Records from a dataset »
^^^^^^^^^^^^^^^^

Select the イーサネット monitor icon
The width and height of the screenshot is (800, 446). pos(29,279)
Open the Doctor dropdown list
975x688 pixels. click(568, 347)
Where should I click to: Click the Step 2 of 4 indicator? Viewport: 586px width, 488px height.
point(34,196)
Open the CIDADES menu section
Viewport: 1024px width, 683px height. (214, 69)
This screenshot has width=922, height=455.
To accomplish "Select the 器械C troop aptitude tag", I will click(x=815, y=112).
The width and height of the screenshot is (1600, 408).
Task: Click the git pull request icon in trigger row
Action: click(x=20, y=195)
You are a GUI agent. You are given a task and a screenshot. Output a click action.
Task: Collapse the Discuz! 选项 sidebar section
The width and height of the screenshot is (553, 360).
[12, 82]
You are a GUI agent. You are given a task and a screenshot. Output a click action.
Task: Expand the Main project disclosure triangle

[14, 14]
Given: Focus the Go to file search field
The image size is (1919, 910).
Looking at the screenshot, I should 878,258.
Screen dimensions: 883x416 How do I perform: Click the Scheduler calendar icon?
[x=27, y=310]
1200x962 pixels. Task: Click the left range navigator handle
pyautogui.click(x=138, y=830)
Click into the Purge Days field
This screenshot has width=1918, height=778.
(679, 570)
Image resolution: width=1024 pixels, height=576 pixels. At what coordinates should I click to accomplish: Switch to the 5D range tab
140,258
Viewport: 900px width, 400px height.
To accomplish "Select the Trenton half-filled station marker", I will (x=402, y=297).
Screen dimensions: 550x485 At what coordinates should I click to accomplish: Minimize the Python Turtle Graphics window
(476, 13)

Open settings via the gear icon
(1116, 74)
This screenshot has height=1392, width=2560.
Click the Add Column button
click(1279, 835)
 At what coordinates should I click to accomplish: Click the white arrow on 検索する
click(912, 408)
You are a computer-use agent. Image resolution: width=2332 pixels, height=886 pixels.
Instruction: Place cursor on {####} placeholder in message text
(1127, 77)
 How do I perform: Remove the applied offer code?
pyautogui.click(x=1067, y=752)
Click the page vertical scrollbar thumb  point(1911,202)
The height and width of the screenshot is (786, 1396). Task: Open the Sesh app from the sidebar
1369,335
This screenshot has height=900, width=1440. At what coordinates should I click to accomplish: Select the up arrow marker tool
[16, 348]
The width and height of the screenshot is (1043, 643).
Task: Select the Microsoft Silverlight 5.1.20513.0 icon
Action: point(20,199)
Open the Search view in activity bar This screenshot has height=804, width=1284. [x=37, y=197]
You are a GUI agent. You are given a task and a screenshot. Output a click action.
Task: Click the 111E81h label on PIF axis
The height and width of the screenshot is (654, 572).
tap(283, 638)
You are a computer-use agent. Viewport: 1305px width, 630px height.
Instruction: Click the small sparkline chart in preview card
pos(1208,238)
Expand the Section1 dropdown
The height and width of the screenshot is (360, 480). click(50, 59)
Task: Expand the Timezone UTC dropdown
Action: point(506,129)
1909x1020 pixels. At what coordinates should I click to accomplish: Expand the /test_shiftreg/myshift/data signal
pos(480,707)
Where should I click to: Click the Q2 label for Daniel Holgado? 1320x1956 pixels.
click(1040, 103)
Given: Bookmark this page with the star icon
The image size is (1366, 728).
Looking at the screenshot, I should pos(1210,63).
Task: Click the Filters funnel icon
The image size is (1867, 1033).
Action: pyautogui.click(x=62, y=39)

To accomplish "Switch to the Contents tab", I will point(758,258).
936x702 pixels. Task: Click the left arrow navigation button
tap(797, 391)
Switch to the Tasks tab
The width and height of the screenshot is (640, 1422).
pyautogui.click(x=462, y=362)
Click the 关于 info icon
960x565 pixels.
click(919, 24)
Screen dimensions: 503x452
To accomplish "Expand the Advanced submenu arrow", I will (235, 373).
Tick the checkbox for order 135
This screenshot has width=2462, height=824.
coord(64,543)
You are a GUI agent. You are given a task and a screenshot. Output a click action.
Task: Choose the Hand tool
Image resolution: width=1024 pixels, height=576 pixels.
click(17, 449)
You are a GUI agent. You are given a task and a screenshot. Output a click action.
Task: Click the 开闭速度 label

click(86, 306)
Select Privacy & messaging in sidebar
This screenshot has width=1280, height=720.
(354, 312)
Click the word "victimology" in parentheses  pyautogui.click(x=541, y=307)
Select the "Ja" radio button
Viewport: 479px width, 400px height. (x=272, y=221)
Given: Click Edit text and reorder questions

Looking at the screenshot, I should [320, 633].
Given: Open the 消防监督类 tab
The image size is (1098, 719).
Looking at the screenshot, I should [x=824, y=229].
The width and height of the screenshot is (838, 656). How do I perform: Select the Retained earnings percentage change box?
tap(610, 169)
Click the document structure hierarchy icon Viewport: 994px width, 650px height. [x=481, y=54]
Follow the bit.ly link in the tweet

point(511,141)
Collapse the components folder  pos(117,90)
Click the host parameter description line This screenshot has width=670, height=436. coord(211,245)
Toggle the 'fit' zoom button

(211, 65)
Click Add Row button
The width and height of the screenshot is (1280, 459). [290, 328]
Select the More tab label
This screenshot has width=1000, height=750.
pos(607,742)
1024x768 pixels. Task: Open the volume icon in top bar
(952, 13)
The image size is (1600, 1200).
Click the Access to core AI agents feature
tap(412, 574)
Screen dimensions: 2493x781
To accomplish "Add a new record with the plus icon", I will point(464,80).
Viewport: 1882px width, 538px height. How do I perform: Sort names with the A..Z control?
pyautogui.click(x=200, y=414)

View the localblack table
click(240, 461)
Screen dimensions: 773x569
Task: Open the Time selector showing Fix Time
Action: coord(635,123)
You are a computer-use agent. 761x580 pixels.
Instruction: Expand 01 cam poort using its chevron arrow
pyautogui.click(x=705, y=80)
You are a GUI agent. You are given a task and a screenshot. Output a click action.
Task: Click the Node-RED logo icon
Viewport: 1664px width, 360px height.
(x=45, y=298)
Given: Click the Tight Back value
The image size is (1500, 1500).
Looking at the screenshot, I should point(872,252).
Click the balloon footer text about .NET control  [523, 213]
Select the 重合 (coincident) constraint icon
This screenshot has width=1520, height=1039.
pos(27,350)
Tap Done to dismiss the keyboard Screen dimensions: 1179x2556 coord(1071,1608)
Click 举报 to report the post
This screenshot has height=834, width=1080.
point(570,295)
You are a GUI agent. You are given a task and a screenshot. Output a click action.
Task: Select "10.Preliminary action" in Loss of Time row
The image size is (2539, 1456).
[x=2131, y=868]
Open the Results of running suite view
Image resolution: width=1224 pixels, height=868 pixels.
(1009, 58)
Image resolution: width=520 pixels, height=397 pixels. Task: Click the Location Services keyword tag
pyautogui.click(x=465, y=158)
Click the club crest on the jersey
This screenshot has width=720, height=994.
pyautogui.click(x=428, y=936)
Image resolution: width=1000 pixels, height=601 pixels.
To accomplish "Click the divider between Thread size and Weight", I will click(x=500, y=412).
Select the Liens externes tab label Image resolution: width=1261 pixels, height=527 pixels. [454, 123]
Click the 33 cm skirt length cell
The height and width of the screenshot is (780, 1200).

^^^^^^^^^^^^^^^^

What this task involves » Once the records end, copy them all again exactly.

Response area »
Select the イーサネット monitor icon
The width and height of the screenshot is (800, 446). pos(29,279)
Open the Doctor dropdown list
975x688 pixels. click(568, 347)
Where should I click to: Click the Step 2 of 4 indicator? Viewport: 586px width, 488px height.
point(34,196)
Open the CIDADES menu section
Viewport: 1024px width, 683px height. (214, 69)
This screenshot has width=922, height=455.
To accomplish "Select the 器械C troop aptitude tag", I will click(x=815, y=112).
The width and height of the screenshot is (1600, 408).
Task: Click the git pull request icon in trigger row
Action: click(x=20, y=195)
You are a GUI agent. You are given a task and a screenshot. Output a click action.
Task: Collapse the Discuz! 选项 sidebar section
The width and height of the screenshot is (553, 360).
[12, 82]
You are a GUI agent. You are given a task and a screenshot. Output a click action.
Task: Expand the Main project disclosure triangle

[14, 14]
Given: Focus the Go to file search field
The image size is (1919, 910).
Looking at the screenshot, I should 878,258.
Screen dimensions: 883x416 How do I perform: Click the Scheduler calendar icon?
[x=27, y=310]
1200x962 pixels. Task: Click the left range navigator handle
pyautogui.click(x=138, y=830)
Click into the Purge Days field
This screenshot has width=1918, height=778.
(679, 570)
Image resolution: width=1024 pixels, height=576 pixels. At what coordinates should I click to accomplish: Switch to the 5D range tab
140,258
Viewport: 900px width, 400px height.
To accomplish "Select the Trenton half-filled station marker", I will (x=402, y=297).
Screen dimensions: 550x485 At what coordinates should I click to accomplish: Minimize the Python Turtle Graphics window
(476, 13)

Open settings via the gear icon
(1116, 74)
This screenshot has height=1392, width=2560.
Click the Add Column button
click(1279, 835)
 At what coordinates should I click to accomplish: Click the white arrow on 検索する
click(912, 408)
You are a computer-use agent. Image resolution: width=2332 pixels, height=886 pixels.
Instruction: Place cursor on {####} placeholder in message text
(1127, 77)
 How do I perform: Remove the applied offer code?
pyautogui.click(x=1067, y=752)
Click the page vertical scrollbar thumb  point(1911,202)
The height and width of the screenshot is (786, 1396). Task: Open the Sesh app from the sidebar
1369,335
This screenshot has height=900, width=1440. At what coordinates should I click to accomplish: Select the up arrow marker tool
[16, 348]
The width and height of the screenshot is (1043, 643).
Task: Select the Microsoft Silverlight 5.1.20513.0 icon
Action: point(20,199)
Open the Search view in activity bar This screenshot has height=804, width=1284. [x=37, y=197]
You are a GUI agent. You are given a task and a screenshot. Output a click action.
Task: Click the 111E81h label on PIF axis
The height and width of the screenshot is (654, 572).
tap(283, 638)
You are a computer-use agent. Viewport: 1305px width, 630px height.
Instruction: Click the small sparkline chart in preview card
pos(1208,238)
Expand the Section1 dropdown
The height and width of the screenshot is (360, 480). click(50, 59)
Task: Expand the Timezone UTC dropdown
Action: point(506,129)
1909x1020 pixels. At what coordinates should I click to accomplish: Expand the /test_shiftreg/myshift/data signal
pos(480,707)
Where should I click to: Click the Q2 label for Daniel Holgado? 1320x1956 pixels.
click(1040, 103)
Given: Bookmark this page with the star icon
The image size is (1366, 728).
Looking at the screenshot, I should pos(1210,63).
Task: Click the Filters funnel icon
The image size is (1867, 1033).
Action: pyautogui.click(x=62, y=39)

To accomplish "Switch to the Contents tab", I will point(758,258).
936x702 pixels. Task: Click the left arrow navigation button
tap(797, 391)
Switch to the Tasks tab
The width and height of the screenshot is (640, 1422).
pyautogui.click(x=462, y=362)
Click the 关于 info icon
960x565 pixels.
click(919, 24)
Screen dimensions: 503x452
To accomplish "Expand the Advanced submenu arrow", I will (235, 373).
Tick the checkbox for order 135
This screenshot has width=2462, height=824.
coord(64,543)
You are a GUI agent. You are given a task and a screenshot. Output a click action.
Task: Choose the Hand tool
Image resolution: width=1024 pixels, height=576 pixels.
click(17, 449)
You are a GUI agent. You are given a task and a screenshot. Output a click action.
Task: Click the 开闭速度 label

click(86, 306)
Select Privacy & messaging in sidebar
This screenshot has width=1280, height=720.
(354, 312)
Click the word "victimology" in parentheses  pyautogui.click(x=541, y=307)
Select the "Ja" radio button
Viewport: 479px width, 400px height. (x=272, y=221)
Given: Click Edit text and reorder questions

Looking at the screenshot, I should [320, 633].
Given: Open the 消防监督类 tab
The image size is (1098, 719).
Looking at the screenshot, I should [x=824, y=229].
The width and height of the screenshot is (838, 656). How do I perform: Select the Retained earnings percentage change box?
tap(610, 169)
Click the document structure hierarchy icon Viewport: 994px width, 650px height. [x=481, y=54]
Follow the bit.ly link in the tweet

point(511,141)
Collapse the components folder  pos(117,90)
Click the host parameter description line This screenshot has width=670, height=436. coord(211,245)
Toggle the 'fit' zoom button

(211, 65)
Click Add Row button
The width and height of the screenshot is (1280, 459). [290, 328]
Select the More tab label
This screenshot has width=1000, height=750.
pos(607,742)
1024x768 pixels. Task: Open the volume icon in top bar
(952, 13)
The image size is (1600, 1200).
Click the Access to core AI agents feature
tap(412, 574)
Screen dimensions: 2493x781
To accomplish "Add a new record with the plus icon", I will point(464,80).
Viewport: 1882px width, 538px height. How do I perform: Sort names with the A..Z control?
pyautogui.click(x=200, y=414)

View the localblack table
click(240, 461)
Screen dimensions: 773x569
Task: Open the Time selector showing Fix Time
Action: coord(635,123)
You are a computer-use agent. 761x580 pixels.
Instruction: Expand 01 cam poort using its chevron arrow
pyautogui.click(x=705, y=80)
You are a GUI agent. You are given a task and a screenshot. Output a click action.
Task: Click the Node-RED logo icon
Viewport: 1664px width, 360px height.
(x=45, y=298)
Given: Click the Tight Back value
The image size is (1500, 1500).
Looking at the screenshot, I should point(872,252).
Click the balloon footer text about .NET control  [523, 213]
Select the 重合 (coincident) constraint icon
This screenshot has width=1520, height=1039.
pos(27,350)
Tap Done to dismiss the keyboard Screen dimensions: 1179x2556 coord(1071,1608)
Click 举报 to report the post
This screenshot has height=834, width=1080.
point(570,295)
You are a GUI agent. You are given a task and a screenshot. Output a click action.
Task: Select "10.Preliminary action" in Loss of Time row
The image size is (2539, 1456).
[x=2131, y=868]
Open the Results of running suite view
Image resolution: width=1224 pixels, height=868 pixels.
(1009, 58)
Image resolution: width=520 pixels, height=397 pixels. Task: Click the Location Services keyword tag
pyautogui.click(x=465, y=158)
Click the club crest on the jersey
This screenshot has width=720, height=994.
pyautogui.click(x=428, y=936)
Image resolution: width=1000 pixels, height=601 pixels.
To accomplish "Click the divider between Thread size and Weight", I will click(x=500, y=412).
Select the Liens externes tab label Image resolution: width=1261 pixels, height=527 pixels. [454, 123]
Click the 33 cm skirt length cell
The height and width of the screenshot is (780, 1200).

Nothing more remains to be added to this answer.